Hallâc’a göre eşyanın mahiyeti ile ilgili zihne gelen düşünceler, tecrübi veya nazari bilgiler hakikat değildir. Çünkü hakikat, yaratılmışlarla ilişkili değildir. İnsan eşya üzerinden hakikati akletmeye çalışır, bu yüzden hakikatin gerçek manada idraki, müminin kendi varlığını, nefsini veya benliğini bilme anlamına gelir. (46) Ölülerin nasıl diriltildiğini görmek isteyen İbrahim’in (as) dört kuşu parçalayıp çağırmasından sonra geri gelmesini anlatan ayetler, Hallâc’ın hak ve hakikatin anlaşılması konusunda verdiği misaldir. (47) Bu ayette Hallâc, yaratılmışlarla ilgisi olmayan hakikatin yaratılmış nesne ve fiiller ile bilinme imkânını ele almıştır. Ayetten hareketle bu imkânı şu soru çerçevesinde ele almıştır: “Ölümün hak olması, dirilmenin ve uçmanın hak olması, İbrahim’in (as) hak olması ve kuşların hak olması durumunda, söz konusu hakların hakikati ne olur? Öldüren, dirilten ve uçuran ile birlikte ölen, dirilen ve uçan başka haklar mı var? Bu sorulara Hallâc’ın verdiği cevaplar, bize hak ile hakikat kavramları arasındaki farkı da göstermektedir. Hakk’ı var ve bir olan olarak tanımlayan Hallâc, Bir’e nispeten çokluğun hak olma keyfiyetini, Hakk’a nispet edilen hakikatler olarak açıklamıştır. (48) Ona göre “Gökleri, yeri ve bunların içine yayıp ürettiği canlıları yaratması da O’nun delillerindendir. O dilediği zaman bunları bir araya toplamaya da kadirdir”(49) ayetinde bildirilen mahlûk, bu hakikate delalet eder.

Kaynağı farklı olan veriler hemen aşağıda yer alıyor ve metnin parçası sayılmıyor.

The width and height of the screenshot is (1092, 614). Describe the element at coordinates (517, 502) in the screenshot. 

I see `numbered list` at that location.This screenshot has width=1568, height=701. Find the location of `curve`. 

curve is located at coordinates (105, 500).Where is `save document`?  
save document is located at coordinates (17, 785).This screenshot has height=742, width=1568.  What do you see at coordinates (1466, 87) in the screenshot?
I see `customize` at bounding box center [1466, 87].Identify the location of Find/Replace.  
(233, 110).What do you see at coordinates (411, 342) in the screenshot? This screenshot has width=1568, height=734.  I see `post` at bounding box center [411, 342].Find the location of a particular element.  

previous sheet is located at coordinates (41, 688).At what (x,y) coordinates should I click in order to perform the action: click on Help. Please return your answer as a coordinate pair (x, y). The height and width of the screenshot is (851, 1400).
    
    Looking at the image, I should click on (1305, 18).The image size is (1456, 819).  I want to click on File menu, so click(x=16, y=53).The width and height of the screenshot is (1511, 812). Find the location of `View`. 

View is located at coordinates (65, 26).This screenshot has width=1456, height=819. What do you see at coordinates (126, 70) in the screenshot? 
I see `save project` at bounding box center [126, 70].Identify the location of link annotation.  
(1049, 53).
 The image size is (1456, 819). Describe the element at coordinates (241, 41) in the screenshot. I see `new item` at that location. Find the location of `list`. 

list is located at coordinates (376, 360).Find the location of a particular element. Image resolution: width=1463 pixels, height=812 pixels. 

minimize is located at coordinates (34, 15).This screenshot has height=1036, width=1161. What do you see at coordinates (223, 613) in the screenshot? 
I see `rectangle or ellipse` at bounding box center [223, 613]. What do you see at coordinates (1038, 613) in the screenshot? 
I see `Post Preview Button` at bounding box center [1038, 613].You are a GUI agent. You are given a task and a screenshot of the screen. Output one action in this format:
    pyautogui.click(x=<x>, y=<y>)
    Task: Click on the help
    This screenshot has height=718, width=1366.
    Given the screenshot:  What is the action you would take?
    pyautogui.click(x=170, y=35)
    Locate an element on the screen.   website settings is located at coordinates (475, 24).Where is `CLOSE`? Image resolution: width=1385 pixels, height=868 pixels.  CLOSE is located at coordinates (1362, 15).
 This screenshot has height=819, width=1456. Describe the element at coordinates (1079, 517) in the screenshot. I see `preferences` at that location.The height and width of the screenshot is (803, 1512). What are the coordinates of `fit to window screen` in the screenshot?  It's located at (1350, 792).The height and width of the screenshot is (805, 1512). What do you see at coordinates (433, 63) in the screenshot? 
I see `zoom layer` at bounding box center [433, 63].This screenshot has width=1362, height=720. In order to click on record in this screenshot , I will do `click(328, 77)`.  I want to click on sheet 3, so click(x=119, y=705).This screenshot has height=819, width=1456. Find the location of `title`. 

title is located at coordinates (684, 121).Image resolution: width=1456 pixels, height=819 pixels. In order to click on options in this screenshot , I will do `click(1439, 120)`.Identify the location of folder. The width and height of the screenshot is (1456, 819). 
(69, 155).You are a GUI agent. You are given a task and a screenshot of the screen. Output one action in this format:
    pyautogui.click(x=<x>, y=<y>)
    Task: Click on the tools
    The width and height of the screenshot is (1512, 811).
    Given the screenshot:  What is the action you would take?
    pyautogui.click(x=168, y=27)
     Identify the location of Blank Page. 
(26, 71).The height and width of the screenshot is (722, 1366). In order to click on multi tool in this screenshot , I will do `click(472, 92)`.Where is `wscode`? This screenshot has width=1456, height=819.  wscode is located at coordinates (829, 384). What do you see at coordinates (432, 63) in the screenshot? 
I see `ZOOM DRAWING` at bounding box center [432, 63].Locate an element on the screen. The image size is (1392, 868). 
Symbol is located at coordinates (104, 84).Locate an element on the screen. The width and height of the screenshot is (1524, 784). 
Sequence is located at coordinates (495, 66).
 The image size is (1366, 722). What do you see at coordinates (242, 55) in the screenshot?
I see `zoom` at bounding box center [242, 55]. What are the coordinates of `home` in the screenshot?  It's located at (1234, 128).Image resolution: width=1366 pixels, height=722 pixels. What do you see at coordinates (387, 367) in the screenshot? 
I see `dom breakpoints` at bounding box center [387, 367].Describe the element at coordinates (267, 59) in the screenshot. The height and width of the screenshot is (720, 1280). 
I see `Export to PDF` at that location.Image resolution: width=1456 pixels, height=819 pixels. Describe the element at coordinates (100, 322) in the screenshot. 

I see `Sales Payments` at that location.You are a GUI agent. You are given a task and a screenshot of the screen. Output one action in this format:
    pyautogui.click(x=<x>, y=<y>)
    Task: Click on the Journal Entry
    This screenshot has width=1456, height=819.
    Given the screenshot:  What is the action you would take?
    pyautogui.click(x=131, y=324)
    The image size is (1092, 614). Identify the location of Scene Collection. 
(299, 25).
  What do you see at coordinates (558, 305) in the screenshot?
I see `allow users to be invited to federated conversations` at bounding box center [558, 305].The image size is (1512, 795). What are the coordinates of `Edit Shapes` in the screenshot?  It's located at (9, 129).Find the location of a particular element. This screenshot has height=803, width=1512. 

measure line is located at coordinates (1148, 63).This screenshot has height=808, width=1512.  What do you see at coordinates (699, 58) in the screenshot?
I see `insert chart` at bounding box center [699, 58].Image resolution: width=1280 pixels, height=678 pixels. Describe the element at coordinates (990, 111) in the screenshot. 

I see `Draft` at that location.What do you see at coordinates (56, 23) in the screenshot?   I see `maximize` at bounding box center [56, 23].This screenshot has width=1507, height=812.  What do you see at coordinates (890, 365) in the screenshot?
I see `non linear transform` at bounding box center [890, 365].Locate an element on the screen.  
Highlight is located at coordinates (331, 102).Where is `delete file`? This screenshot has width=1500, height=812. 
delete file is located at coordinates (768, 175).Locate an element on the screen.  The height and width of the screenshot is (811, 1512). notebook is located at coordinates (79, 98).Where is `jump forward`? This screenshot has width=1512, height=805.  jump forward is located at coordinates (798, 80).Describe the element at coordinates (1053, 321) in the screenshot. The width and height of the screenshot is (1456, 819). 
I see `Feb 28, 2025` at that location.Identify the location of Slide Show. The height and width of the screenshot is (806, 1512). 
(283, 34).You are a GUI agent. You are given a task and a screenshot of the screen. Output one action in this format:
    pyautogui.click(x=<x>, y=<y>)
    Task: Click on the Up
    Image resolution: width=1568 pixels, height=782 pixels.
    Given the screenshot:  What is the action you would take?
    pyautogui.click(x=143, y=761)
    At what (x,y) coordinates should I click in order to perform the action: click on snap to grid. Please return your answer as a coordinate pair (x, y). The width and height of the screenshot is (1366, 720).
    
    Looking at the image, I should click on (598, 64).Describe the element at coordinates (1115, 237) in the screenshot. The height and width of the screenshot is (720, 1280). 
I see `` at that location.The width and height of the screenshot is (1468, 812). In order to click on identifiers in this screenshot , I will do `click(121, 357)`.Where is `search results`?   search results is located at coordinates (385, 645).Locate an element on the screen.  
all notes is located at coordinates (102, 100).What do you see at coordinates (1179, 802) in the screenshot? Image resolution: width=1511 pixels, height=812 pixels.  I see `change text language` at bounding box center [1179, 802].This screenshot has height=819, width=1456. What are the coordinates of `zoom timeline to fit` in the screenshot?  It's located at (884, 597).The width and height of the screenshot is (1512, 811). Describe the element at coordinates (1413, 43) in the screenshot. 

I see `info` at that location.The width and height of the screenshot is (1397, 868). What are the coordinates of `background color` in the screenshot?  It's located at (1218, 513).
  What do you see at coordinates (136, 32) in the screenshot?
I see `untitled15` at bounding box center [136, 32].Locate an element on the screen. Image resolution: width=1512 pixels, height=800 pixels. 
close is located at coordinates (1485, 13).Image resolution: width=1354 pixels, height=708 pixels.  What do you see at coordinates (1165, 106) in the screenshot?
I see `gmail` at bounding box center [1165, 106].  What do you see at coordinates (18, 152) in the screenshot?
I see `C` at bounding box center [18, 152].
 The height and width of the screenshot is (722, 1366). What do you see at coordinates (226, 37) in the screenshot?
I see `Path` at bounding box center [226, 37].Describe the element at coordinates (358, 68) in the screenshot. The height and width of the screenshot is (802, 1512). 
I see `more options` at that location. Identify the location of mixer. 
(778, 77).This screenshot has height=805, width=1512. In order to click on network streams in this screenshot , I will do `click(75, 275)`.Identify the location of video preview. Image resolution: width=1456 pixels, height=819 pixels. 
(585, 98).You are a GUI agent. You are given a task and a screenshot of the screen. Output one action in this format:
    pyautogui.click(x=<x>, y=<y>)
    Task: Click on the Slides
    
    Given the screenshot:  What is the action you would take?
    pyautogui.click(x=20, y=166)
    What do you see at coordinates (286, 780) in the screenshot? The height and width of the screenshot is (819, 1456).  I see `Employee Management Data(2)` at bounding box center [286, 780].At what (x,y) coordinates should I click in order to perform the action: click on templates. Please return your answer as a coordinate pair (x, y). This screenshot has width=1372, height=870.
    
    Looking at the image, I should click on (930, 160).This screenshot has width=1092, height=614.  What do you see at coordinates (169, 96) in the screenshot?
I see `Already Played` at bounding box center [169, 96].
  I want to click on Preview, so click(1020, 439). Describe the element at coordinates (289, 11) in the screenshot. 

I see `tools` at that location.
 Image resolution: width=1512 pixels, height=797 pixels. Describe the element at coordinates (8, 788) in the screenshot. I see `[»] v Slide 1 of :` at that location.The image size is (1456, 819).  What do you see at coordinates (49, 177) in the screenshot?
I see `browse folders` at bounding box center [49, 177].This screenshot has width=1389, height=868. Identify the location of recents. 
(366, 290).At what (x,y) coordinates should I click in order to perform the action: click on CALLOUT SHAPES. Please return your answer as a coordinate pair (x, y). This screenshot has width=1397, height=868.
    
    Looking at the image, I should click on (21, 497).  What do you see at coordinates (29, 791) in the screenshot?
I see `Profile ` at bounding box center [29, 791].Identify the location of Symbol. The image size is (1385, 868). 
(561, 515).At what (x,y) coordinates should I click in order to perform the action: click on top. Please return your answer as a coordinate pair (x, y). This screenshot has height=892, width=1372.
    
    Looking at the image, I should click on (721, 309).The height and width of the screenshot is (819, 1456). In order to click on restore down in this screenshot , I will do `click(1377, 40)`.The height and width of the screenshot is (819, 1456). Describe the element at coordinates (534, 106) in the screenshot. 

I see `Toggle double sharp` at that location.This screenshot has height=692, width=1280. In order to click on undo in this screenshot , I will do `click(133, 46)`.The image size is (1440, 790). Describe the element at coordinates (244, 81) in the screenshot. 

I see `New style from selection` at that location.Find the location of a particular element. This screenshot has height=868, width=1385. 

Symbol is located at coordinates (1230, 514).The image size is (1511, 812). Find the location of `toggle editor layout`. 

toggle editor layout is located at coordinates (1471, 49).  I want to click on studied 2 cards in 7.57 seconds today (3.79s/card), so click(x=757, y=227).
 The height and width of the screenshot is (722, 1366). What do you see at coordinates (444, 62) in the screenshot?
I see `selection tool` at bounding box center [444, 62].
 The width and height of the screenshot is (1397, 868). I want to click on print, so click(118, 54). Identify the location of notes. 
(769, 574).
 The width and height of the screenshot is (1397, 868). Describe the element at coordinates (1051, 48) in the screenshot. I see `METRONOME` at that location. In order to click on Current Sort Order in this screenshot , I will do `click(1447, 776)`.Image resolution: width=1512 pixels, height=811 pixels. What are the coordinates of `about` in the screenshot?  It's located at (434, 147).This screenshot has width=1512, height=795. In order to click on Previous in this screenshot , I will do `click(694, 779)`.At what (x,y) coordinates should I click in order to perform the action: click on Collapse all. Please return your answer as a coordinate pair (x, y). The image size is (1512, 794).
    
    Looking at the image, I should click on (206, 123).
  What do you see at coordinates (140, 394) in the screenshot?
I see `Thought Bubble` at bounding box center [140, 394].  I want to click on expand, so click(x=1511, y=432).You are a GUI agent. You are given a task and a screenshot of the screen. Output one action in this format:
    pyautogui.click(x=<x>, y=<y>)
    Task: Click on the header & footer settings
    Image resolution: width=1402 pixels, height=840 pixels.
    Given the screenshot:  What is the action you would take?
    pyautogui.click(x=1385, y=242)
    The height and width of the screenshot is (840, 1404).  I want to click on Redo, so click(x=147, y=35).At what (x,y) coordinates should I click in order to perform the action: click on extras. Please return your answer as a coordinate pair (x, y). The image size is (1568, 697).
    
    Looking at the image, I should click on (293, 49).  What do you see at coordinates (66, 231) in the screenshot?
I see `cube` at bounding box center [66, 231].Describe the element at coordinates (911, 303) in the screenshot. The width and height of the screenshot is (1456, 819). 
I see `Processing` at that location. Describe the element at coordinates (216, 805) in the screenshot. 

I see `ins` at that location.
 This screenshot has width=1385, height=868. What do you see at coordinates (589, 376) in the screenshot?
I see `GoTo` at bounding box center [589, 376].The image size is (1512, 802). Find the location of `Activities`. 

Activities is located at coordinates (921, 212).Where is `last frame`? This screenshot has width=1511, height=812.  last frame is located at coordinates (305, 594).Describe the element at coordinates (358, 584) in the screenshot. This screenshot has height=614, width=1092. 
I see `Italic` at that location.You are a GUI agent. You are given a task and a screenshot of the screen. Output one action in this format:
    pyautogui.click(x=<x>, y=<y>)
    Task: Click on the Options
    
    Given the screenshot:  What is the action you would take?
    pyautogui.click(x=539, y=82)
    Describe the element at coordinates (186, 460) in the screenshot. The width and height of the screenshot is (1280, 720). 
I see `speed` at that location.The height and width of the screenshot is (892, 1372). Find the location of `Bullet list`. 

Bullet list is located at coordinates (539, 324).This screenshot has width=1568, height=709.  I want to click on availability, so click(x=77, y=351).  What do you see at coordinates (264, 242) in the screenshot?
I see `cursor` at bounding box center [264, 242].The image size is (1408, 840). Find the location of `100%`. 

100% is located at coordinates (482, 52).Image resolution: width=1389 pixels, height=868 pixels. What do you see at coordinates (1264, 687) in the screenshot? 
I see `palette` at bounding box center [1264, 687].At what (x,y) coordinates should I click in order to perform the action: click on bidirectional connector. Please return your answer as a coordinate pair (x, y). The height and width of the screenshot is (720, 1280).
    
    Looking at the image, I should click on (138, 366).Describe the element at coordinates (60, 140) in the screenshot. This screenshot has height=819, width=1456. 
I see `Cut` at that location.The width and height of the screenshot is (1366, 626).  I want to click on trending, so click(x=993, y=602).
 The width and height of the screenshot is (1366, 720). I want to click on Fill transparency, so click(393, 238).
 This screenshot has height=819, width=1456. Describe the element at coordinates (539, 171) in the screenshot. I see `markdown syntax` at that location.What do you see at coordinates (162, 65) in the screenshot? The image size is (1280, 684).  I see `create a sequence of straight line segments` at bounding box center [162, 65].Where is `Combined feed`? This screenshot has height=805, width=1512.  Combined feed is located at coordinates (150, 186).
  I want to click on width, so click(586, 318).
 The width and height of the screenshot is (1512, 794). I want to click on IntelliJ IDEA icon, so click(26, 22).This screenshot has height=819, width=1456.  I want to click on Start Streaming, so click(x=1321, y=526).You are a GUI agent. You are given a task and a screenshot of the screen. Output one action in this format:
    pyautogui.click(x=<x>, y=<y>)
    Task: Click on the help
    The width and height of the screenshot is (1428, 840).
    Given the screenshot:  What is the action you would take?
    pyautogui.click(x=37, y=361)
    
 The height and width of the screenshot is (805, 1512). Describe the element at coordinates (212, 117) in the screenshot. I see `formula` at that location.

Bu hakikati idrak etme, kulun kendi benliği dâhil, mevcudatın var olduklarına ait vehimlerin silineceği bir şuur düzeyinde görülür. Fenâ ve cem gibi hâller içinde tanımlanan bu şuur düzeyini Hallâc, Musa’nın (as) muhatap olduğu ilahi hitap üzerinden açıklar. Hallâc’a göre “Ey Musa! Şüphesiz ben, âlemlerin Rabbi olan Allah’ım”(50) hitabı, müfessirlerin dedikleri gibi çalılıktan, çalılıktaki ağaç kökünden ya da tohumlarından değil, Allah’tan (cc) gelmektedir. İnsan ya da nesnelerdeki benlik (varlık), çalılık gibi hakikate yani ilahi hitaba perde olmaktadır. Esasında insan ya da diğer mahlukatın tümüne atfedilen varlık, Hakiki Varlık’a delalet eden ayetlerdir. Eşyanın ayet olma bakımından bu yönü, Hallâc’ın hakikat anlayışına tekabül eder. Ancak hakikatlerin hakikati olma bakımından Hakiki Varlık, gerçek var ve bir olan Hak’tır. Bu manada ilahi hitabı, Hallâc şöyle değerlendirmektedir: “Ben çalılıktaki ağaç gibiyim. O’nun hak olan Kelamıyım. Hakikat yaratılmıştır. Hakikatı bırak ki hakikat bakımından sen O, O sen olsun.”(51)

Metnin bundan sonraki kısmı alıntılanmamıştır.